• [What needs to be done] Swap "dropdown" for "menu" in the data between the lines holding "Where should I" and "pyautogui.click(x=247, y=455)", inclusive, and return only those lines with everything else unchanged. Leave the pictures out of your answer.

• [Excerpted data]
↓↓↓

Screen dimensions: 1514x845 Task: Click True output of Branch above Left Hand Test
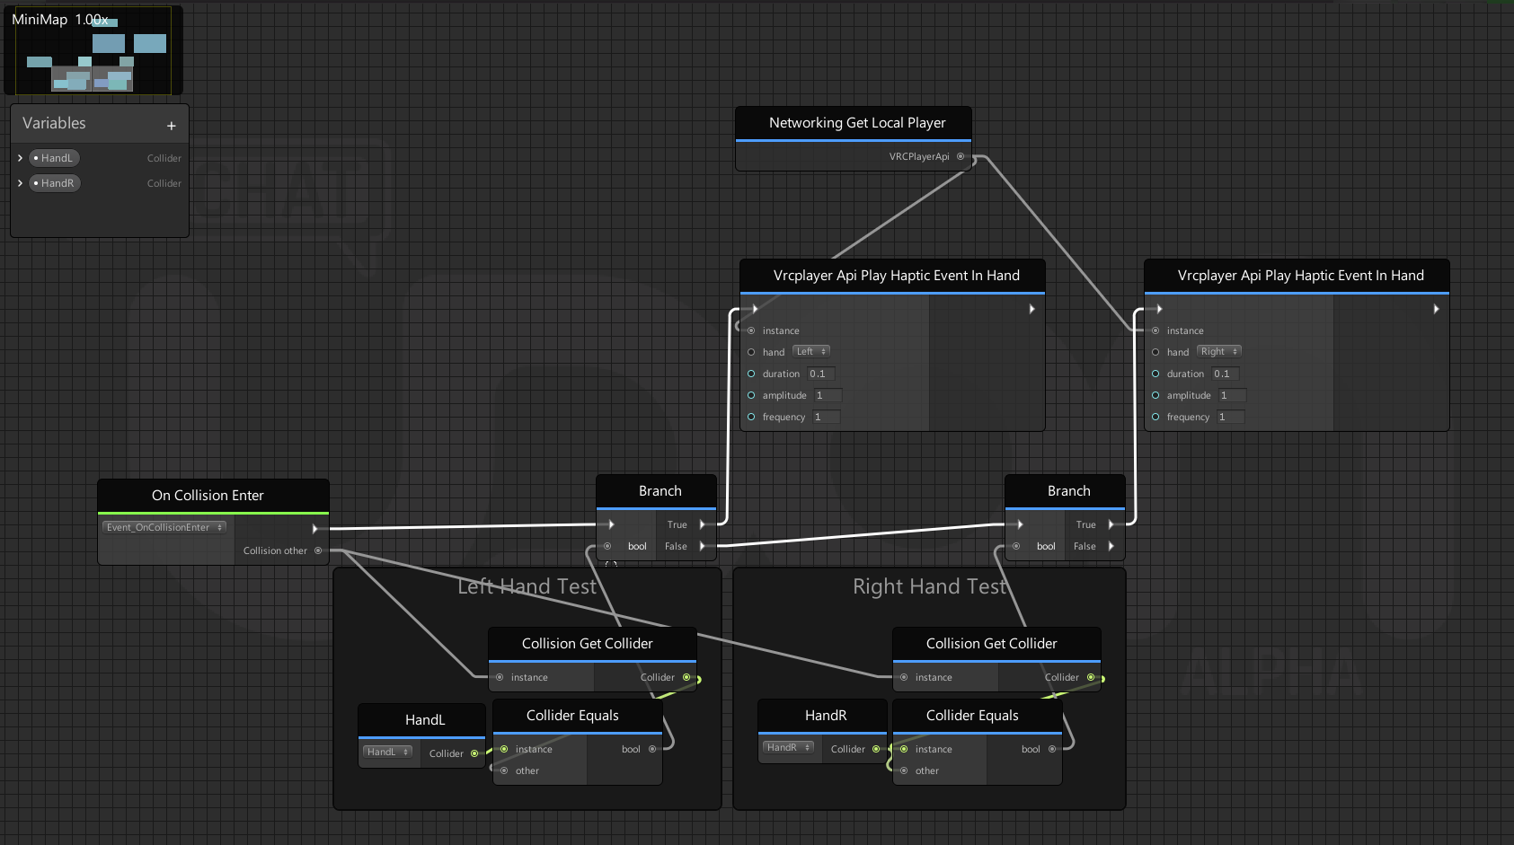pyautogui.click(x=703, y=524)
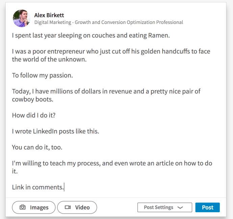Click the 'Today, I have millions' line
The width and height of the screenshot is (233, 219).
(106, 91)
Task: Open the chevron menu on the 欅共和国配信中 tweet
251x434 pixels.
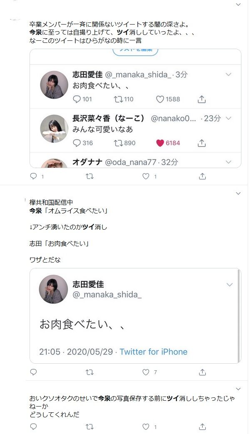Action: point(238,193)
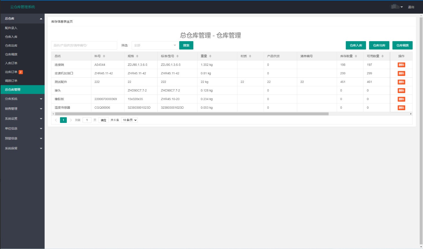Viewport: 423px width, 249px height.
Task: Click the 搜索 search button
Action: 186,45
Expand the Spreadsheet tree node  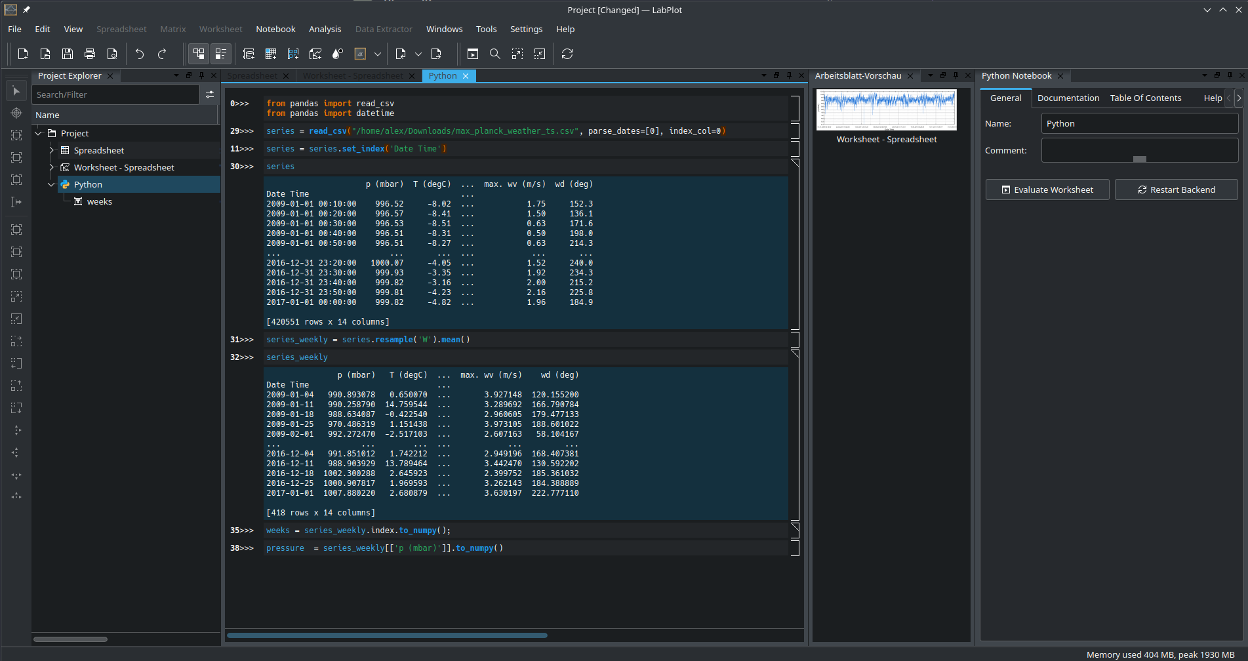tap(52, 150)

↑↑↑
↓↓↓

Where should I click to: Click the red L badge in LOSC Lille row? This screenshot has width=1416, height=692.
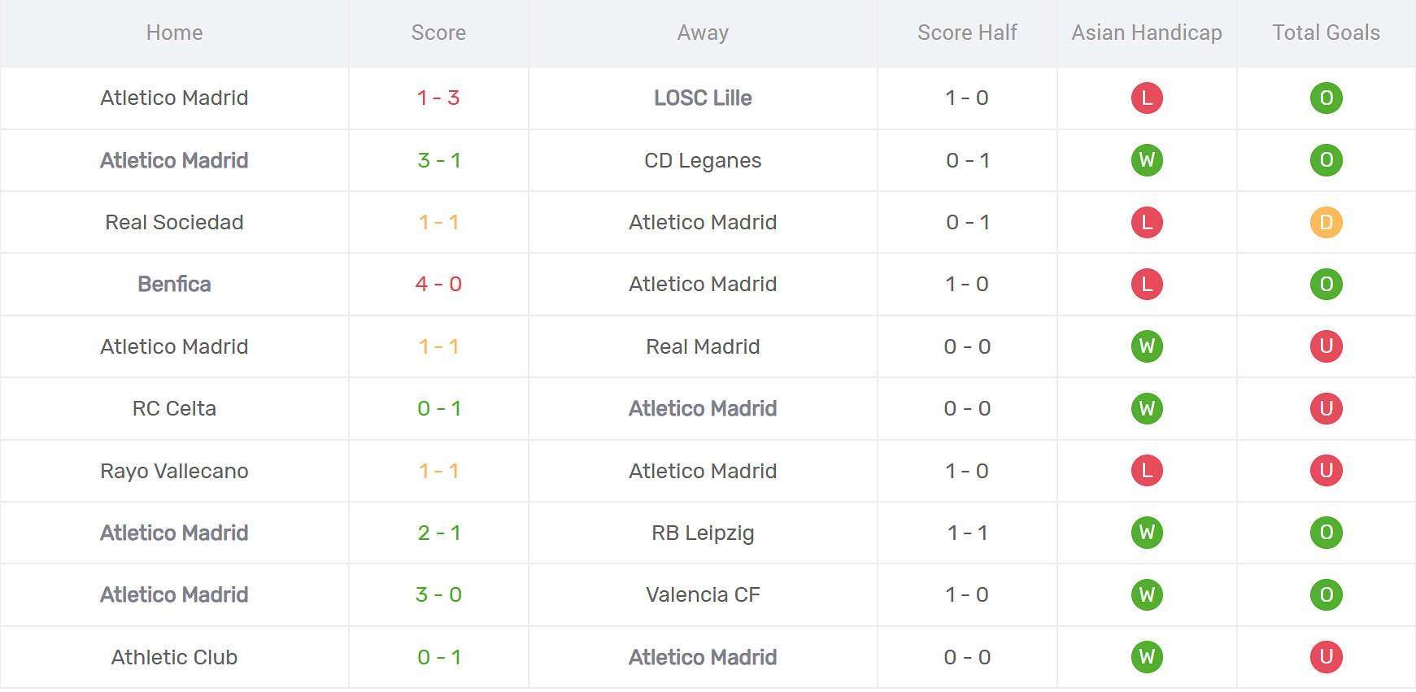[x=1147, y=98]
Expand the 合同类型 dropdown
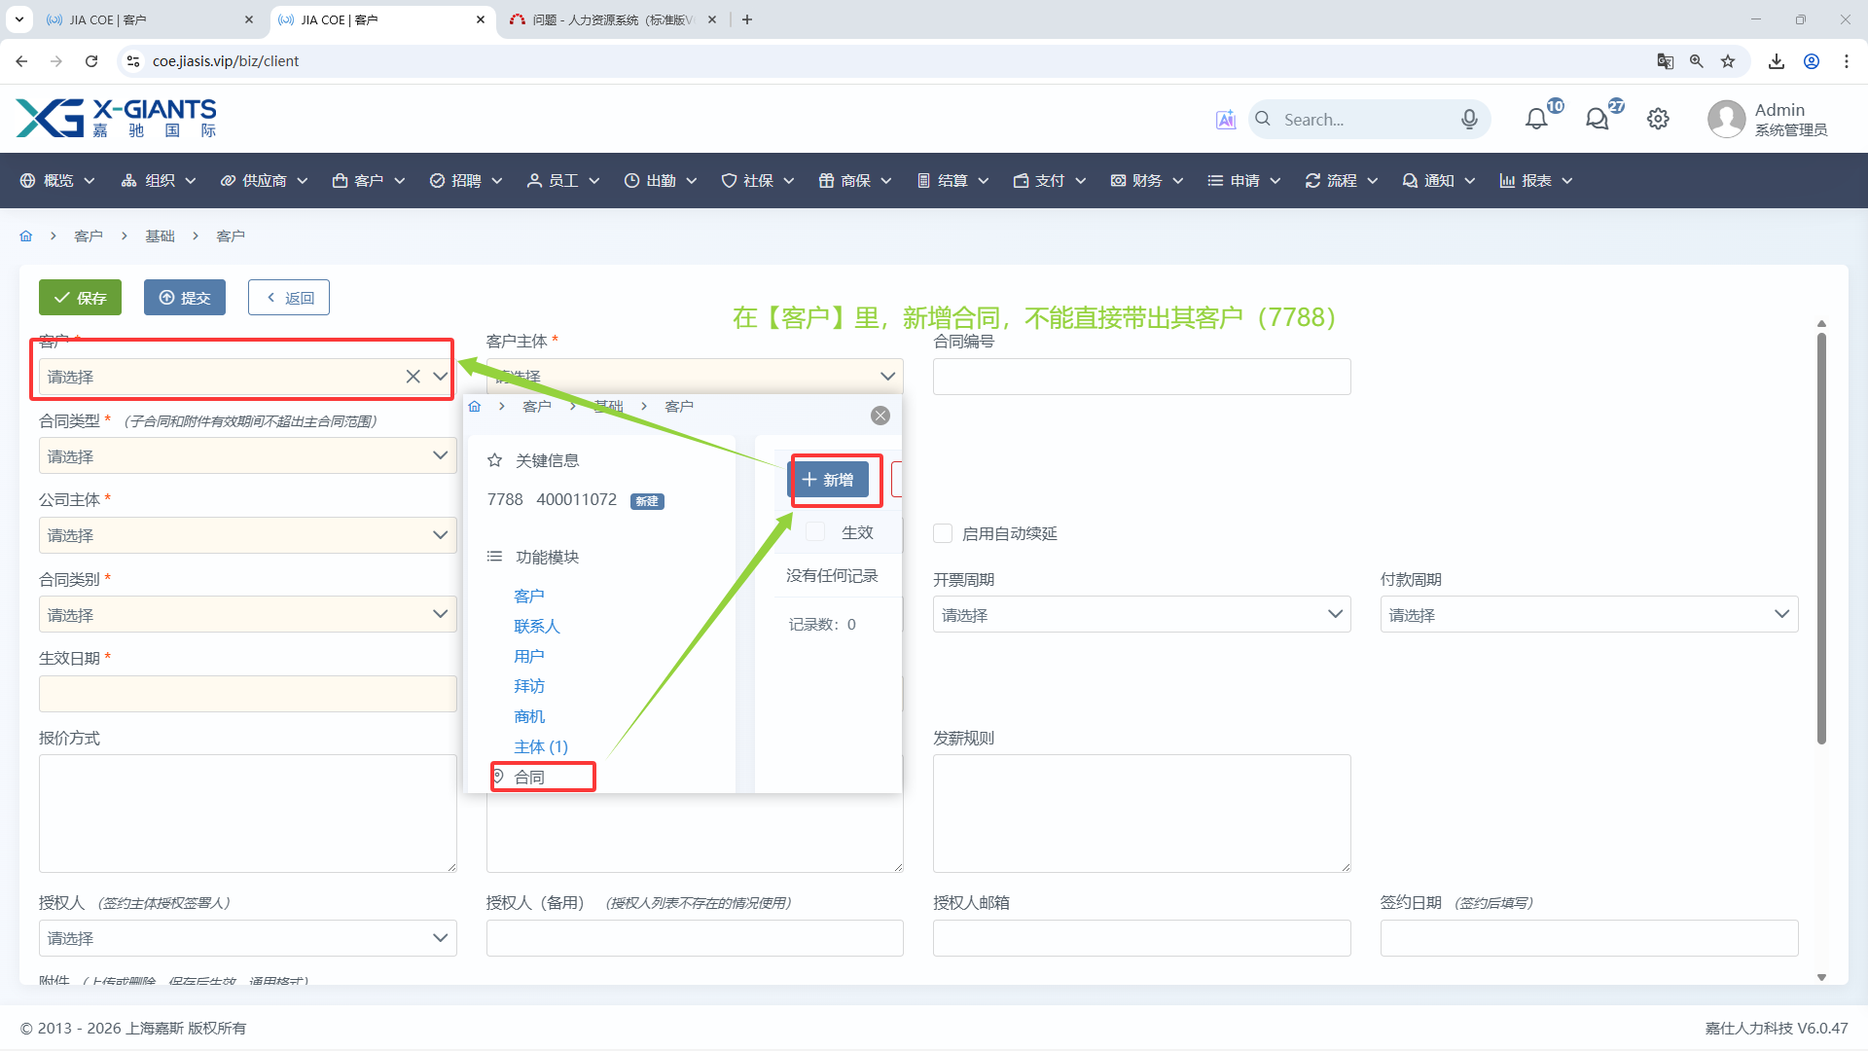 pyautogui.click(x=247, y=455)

↑↑↑
↓↓↓

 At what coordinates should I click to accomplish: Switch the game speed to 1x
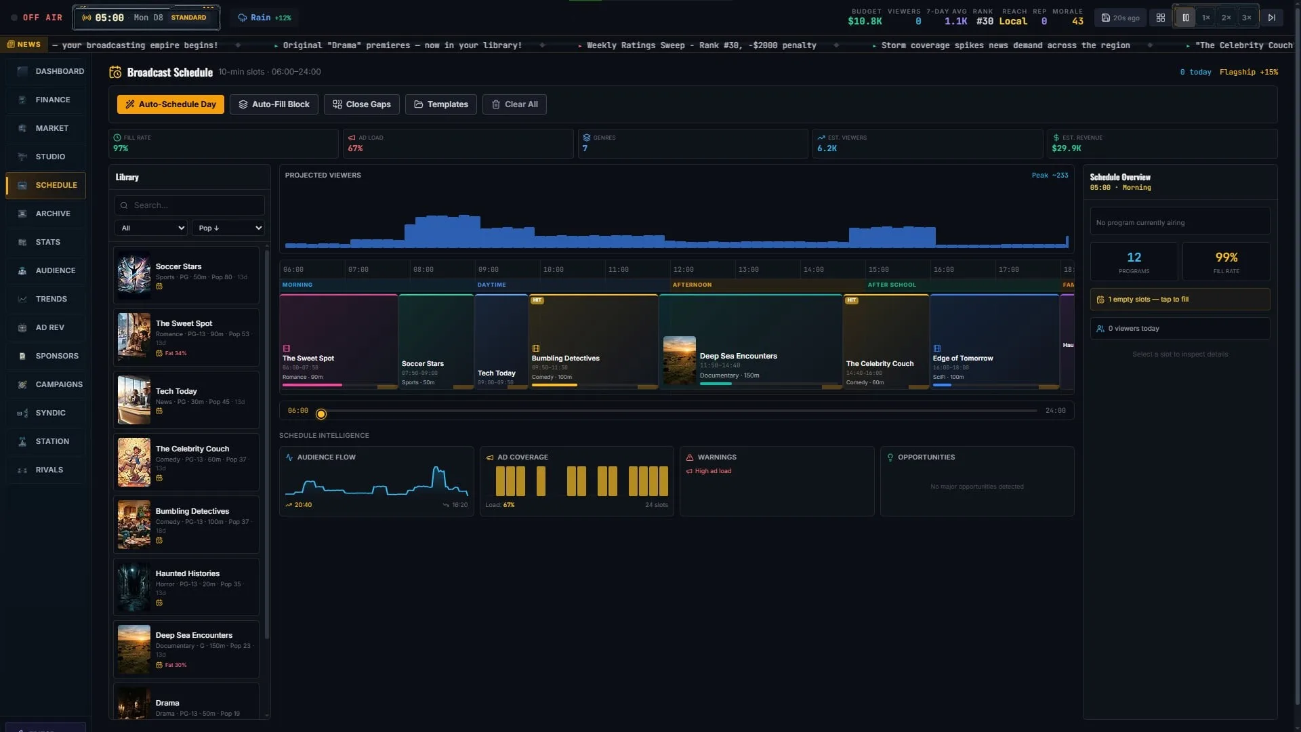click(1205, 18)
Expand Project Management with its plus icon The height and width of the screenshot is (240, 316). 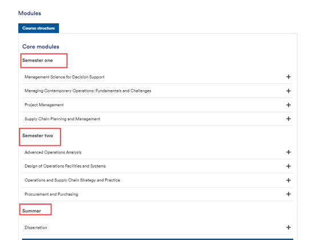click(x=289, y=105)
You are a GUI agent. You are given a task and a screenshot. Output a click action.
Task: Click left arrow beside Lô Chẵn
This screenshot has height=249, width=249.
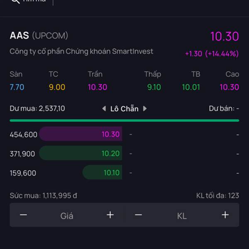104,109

↑↑↑

• [Answer]
Where should I click to: Click the red L badge in LOSC Lille row? This screenshot has width=1416, height=692.
[x=1147, y=98]
Expand the 合同类型 menu
 pyautogui.click(x=247, y=455)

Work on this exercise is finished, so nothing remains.